[Dataset items]

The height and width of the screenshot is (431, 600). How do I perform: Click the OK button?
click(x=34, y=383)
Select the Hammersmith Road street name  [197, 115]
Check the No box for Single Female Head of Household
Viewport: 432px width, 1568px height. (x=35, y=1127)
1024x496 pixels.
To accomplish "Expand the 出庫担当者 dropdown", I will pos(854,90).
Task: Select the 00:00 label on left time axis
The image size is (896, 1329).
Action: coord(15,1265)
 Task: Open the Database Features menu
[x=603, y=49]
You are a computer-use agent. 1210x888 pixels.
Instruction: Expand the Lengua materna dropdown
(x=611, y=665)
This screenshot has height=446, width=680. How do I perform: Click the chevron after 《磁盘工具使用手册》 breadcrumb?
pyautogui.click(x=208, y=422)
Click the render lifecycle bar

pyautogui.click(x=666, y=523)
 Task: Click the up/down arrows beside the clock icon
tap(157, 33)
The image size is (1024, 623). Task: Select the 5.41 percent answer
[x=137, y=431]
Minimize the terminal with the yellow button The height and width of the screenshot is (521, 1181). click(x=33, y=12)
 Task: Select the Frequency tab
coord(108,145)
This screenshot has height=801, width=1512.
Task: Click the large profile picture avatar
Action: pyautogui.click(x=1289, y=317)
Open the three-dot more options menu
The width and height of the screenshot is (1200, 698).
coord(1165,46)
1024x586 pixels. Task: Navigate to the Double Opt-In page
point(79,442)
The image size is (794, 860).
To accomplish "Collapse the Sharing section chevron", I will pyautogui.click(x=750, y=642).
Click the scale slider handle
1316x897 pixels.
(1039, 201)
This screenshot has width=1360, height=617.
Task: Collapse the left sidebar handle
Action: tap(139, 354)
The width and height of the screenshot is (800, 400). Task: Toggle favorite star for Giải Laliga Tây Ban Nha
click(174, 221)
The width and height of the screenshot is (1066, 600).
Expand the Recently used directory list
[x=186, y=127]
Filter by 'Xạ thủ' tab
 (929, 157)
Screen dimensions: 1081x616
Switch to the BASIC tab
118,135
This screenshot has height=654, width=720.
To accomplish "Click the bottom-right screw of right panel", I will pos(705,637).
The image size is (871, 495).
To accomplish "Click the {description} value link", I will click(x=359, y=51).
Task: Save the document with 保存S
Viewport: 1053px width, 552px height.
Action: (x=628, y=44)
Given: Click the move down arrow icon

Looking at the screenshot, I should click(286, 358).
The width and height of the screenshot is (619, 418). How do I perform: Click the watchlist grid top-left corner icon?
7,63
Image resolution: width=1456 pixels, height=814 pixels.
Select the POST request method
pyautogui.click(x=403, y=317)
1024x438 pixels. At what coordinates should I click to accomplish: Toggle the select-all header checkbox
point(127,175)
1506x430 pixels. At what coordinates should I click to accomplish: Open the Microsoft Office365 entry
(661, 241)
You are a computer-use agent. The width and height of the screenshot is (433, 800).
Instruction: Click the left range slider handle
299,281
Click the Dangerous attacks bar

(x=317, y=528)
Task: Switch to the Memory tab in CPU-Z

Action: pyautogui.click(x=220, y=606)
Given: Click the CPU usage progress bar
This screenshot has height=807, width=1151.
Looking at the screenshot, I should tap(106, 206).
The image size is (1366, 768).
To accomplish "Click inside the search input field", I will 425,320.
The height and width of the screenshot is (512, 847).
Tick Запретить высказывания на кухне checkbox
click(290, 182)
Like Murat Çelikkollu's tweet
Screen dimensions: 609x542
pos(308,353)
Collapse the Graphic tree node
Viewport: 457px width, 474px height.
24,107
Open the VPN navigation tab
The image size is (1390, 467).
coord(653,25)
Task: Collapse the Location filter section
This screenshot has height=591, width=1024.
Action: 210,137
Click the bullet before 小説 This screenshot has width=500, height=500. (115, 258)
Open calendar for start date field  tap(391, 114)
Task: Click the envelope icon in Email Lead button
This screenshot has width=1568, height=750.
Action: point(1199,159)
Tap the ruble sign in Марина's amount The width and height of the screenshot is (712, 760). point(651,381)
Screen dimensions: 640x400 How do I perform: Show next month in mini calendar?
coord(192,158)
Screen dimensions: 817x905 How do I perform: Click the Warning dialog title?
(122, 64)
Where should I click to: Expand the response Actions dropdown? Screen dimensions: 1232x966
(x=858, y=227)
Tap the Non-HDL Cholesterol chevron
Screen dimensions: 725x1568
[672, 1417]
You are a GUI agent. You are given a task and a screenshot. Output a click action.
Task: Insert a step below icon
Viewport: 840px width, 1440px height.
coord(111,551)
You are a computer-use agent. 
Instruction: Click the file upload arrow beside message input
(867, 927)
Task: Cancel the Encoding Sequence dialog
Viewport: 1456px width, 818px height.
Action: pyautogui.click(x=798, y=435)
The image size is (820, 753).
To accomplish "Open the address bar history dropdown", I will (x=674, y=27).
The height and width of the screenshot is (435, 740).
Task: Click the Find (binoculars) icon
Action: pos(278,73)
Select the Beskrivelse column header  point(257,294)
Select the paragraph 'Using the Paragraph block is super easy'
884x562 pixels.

GOAL OF THE EXERCISE: Search the entries above for lines containing the word "computer", and copy each one.

WRITTEN RESPONSE:
You are a computer-use agent. 1210x888 pixels.
You are a computer-use agent. The width and height of the screenshot is (433, 800).
You are a computer-use agent. 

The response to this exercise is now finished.